**INSTRUCTIONS FOR THE TASK**: Retype the entries below word for word, leaving out every picture.

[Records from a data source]
● ● ●

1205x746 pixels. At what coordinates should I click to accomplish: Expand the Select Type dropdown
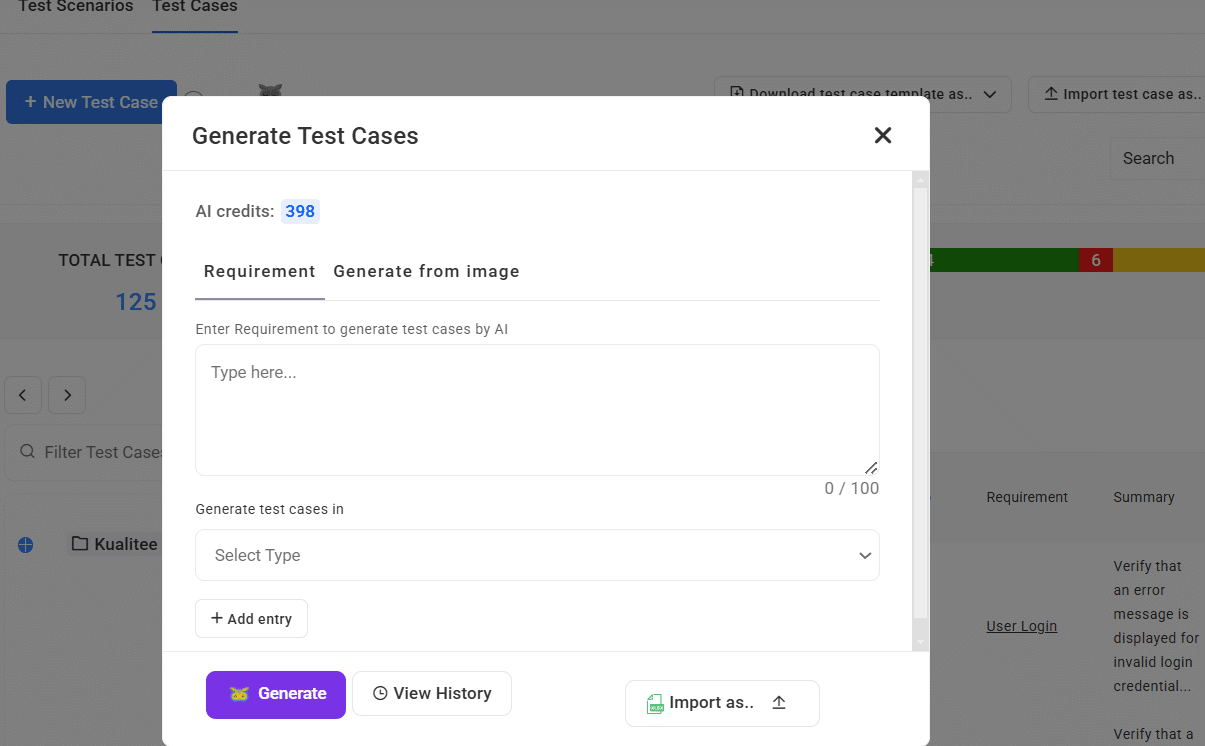pos(537,555)
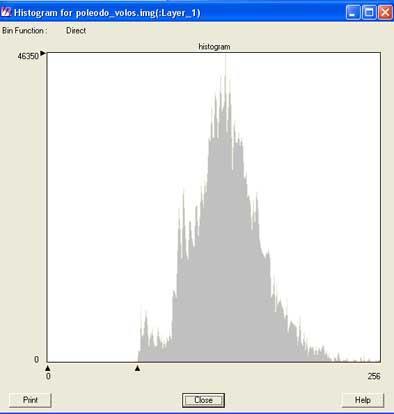The width and height of the screenshot is (394, 414).
Task: Select the arrow marker beside 46350
Action: tap(43, 53)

● ● ●

**RESULT FOR THIS TASK**:
1205x746 pixels. At what coordinates should I click to accomplish: Expand the Select Type dropdown
pos(537,555)
The width and height of the screenshot is (394, 414).
Task: Select the arrow marker beside 46350
Action: tap(43, 53)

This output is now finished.